To: Jacob Snyder who wrote (24785)10/1/1998 1:58:00 PM
From: derek cao  Respond to of 70976
 
Off topic:

Re: "Still, it demonstrates that they have learned nothing in the last 8 years. They are not going to increase transparency, or impose market discipline, or let insolvent countries/banks/companies fail. At least, not until a lot more money is wasted. "

What do you think when American start doing it also? Do you remember massive the saving and loan bail out not a long time ago? Sometimes people have a very short memory and a "very good" reason why they did the bad things is good.

usatoday.com

"Greenspan defends Fed role in bailout
WASHINGTON - Federal Reserve officials stepped into talks leading to the $3.6 billion private bailout of a major hedge fund to avert the possibility of global disruption, Federal Reserve Chairman Alan Greenspan said Thursday.

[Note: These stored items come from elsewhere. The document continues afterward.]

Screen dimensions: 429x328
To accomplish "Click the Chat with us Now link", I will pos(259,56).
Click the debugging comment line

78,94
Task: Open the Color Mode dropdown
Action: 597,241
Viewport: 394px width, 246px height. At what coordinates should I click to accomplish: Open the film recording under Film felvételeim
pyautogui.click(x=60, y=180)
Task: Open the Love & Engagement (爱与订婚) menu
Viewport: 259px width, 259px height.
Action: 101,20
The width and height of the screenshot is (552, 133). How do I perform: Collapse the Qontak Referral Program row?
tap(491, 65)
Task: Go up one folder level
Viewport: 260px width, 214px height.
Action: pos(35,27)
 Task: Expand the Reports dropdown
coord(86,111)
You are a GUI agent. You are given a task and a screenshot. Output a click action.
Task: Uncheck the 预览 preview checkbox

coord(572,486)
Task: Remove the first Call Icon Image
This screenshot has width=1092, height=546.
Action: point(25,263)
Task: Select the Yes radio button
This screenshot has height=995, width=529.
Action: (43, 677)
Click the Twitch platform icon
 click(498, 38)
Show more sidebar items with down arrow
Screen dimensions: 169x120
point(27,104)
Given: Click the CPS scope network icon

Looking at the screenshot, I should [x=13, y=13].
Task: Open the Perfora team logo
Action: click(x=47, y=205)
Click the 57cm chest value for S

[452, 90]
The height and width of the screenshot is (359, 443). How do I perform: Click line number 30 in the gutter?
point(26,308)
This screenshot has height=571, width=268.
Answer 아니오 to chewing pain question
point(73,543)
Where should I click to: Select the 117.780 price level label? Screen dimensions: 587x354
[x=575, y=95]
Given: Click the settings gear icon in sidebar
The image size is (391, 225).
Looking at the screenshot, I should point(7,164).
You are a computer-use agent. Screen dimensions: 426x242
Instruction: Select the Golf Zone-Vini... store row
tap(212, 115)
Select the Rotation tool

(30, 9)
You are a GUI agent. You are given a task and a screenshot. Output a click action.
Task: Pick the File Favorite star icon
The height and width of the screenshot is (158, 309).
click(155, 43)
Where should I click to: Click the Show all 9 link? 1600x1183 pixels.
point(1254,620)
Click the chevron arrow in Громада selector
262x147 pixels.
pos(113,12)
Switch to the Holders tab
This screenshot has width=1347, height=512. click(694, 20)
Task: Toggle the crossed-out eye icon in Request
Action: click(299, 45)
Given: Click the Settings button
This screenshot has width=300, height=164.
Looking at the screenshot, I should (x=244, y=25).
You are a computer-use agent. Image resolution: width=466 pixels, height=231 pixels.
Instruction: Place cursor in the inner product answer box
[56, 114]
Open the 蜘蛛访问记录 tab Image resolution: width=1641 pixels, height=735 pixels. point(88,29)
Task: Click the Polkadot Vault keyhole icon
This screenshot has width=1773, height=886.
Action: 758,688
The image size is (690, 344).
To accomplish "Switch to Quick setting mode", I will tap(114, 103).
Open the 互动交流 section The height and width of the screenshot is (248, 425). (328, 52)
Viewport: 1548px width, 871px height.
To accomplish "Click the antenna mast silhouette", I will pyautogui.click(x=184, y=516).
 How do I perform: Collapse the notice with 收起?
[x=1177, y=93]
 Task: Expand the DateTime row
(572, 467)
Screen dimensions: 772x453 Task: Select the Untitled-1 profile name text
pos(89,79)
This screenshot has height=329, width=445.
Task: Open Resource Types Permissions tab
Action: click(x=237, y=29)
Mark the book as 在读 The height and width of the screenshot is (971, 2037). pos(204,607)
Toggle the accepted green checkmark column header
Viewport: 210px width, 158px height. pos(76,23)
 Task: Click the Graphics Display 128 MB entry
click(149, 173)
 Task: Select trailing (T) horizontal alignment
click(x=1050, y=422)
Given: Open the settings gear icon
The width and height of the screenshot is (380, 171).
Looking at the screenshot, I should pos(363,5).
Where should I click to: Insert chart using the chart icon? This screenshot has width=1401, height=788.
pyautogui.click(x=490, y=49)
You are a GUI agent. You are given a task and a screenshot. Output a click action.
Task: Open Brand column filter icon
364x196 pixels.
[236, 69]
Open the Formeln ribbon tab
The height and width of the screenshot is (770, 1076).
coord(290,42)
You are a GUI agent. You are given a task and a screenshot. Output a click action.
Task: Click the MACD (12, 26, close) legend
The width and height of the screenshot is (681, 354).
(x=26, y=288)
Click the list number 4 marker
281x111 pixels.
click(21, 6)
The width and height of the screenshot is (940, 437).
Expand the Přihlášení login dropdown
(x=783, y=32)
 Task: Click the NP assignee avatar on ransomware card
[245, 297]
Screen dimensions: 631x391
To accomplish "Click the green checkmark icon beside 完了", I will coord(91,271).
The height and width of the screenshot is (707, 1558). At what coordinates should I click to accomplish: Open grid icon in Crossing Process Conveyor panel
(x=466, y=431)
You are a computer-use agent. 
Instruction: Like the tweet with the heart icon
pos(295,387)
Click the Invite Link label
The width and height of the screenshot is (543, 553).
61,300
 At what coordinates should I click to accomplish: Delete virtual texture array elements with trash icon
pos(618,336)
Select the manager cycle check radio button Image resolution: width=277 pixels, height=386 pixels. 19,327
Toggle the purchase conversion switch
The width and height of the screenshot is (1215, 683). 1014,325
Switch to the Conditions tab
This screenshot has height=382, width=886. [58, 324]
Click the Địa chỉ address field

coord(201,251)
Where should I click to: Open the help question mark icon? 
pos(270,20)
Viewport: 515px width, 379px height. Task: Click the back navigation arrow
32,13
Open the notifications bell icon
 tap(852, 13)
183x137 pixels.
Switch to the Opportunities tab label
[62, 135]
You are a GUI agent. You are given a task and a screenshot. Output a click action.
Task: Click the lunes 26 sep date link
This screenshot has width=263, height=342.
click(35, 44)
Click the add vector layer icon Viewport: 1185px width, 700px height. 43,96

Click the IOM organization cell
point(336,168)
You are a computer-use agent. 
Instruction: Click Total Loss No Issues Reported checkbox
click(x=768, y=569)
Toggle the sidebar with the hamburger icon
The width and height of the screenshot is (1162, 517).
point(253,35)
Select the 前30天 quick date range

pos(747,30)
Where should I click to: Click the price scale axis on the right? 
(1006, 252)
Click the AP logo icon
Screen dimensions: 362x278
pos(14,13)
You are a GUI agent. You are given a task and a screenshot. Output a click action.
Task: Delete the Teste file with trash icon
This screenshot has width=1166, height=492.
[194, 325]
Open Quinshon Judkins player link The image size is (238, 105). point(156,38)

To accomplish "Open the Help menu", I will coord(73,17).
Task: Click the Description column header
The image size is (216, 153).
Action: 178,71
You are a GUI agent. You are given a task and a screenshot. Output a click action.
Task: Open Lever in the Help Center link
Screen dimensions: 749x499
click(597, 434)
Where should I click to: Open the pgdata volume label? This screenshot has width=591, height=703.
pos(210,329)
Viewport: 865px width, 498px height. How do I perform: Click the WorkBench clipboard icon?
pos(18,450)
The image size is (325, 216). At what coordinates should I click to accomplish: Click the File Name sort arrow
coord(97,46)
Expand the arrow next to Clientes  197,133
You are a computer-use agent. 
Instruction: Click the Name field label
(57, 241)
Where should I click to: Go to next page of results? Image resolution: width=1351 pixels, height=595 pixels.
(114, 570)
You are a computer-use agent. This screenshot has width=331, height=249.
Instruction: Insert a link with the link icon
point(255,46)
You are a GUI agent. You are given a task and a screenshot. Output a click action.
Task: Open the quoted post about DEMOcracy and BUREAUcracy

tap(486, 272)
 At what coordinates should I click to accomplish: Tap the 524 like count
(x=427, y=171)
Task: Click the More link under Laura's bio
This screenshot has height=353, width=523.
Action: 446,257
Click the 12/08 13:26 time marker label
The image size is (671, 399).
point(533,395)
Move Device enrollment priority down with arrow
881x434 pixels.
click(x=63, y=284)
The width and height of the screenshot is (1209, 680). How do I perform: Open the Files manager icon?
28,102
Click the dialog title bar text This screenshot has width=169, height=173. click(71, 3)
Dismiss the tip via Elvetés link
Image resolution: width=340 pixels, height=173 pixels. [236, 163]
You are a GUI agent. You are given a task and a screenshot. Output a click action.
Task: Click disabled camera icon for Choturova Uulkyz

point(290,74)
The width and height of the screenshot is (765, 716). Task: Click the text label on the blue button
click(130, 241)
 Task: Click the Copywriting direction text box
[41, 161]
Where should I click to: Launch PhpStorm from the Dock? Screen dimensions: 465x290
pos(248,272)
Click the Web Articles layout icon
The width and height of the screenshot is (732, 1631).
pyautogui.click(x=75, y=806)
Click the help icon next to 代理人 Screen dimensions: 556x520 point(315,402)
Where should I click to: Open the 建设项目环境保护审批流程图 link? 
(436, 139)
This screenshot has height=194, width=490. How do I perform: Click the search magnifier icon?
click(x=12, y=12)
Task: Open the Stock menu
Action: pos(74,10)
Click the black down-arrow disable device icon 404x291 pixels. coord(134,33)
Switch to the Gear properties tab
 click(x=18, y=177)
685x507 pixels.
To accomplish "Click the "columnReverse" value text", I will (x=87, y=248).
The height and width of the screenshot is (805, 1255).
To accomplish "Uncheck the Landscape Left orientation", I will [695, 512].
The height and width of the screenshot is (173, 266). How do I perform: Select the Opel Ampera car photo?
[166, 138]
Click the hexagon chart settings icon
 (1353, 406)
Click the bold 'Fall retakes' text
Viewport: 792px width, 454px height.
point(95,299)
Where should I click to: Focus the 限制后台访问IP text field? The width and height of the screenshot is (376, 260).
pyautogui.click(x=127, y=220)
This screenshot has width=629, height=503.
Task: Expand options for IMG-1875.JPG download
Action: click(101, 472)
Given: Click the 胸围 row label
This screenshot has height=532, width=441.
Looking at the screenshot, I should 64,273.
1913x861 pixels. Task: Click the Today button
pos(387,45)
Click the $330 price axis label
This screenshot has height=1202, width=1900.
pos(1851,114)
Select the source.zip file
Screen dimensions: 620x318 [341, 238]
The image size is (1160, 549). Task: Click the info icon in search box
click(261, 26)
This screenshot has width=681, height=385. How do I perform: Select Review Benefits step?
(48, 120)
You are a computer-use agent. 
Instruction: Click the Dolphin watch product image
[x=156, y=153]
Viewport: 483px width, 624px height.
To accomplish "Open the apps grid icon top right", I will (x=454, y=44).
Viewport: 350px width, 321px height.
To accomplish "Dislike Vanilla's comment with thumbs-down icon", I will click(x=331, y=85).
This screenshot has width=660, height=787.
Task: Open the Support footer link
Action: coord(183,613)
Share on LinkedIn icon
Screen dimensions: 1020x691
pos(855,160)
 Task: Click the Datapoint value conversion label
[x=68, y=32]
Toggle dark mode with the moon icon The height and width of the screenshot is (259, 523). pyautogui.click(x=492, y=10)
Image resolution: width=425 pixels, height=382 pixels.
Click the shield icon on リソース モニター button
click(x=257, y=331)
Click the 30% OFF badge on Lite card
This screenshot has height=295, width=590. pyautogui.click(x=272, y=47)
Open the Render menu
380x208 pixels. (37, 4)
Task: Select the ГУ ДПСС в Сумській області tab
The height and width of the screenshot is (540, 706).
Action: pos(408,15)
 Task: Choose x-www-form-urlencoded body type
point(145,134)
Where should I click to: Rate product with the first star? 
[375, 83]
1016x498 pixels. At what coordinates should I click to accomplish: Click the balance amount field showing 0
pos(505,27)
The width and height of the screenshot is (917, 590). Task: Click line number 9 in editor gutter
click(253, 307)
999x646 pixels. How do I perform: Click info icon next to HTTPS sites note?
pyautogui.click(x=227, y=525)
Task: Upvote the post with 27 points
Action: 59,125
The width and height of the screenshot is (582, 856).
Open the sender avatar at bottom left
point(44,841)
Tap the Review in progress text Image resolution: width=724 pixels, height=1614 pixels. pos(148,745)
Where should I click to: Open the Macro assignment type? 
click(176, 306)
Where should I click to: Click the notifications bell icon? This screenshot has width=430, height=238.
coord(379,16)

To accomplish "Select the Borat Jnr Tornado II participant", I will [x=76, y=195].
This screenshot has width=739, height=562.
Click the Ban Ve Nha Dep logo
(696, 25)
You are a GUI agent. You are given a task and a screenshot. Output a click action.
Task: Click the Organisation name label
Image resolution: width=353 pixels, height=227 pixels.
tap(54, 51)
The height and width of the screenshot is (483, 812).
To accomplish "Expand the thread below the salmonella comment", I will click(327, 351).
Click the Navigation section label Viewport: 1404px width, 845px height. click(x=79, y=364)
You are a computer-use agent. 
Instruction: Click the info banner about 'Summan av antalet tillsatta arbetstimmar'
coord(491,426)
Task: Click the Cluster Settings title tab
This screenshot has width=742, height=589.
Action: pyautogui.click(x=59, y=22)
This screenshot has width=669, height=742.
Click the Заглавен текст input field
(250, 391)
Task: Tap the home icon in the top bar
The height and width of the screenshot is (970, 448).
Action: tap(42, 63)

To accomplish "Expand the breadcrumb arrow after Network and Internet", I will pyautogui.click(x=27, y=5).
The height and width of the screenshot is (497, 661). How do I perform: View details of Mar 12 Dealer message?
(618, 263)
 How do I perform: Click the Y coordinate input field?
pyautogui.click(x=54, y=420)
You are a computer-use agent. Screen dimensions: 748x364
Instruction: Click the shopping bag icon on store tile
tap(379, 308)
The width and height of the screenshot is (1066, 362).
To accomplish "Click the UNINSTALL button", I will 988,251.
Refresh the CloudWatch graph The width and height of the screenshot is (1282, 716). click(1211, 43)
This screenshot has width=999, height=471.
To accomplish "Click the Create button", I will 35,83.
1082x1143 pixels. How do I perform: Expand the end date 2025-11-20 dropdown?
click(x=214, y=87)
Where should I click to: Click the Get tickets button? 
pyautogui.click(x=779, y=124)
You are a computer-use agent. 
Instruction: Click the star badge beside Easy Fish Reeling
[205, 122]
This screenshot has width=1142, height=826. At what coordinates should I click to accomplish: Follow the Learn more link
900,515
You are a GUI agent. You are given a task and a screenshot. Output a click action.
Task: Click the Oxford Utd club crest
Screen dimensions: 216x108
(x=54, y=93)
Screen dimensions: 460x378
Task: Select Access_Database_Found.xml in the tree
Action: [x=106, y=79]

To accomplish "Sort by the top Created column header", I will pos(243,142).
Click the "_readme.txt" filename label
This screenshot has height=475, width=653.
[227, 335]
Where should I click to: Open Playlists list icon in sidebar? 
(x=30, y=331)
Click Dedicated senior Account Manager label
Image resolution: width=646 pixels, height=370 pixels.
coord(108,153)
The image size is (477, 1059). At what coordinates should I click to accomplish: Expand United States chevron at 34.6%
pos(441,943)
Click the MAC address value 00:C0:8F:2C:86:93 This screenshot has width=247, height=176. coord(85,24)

He defended the central bank's involvement in the rescue, which partially protected wealthy investors in Long-Term Capital Management LP, who had bet big on interest-rate swings and lost.

''Financial market participants were already unsettled by recent global events,'' Greenspan said in testimony prepared for the House Banking Committee.

''Had the failure of LTCM triggered the seizing up of markets, substantial damage could have been inflicted on many market participants, including some not directly involved with the firm, and could have potentially impaired the economies of many nations, including our own,'' he said.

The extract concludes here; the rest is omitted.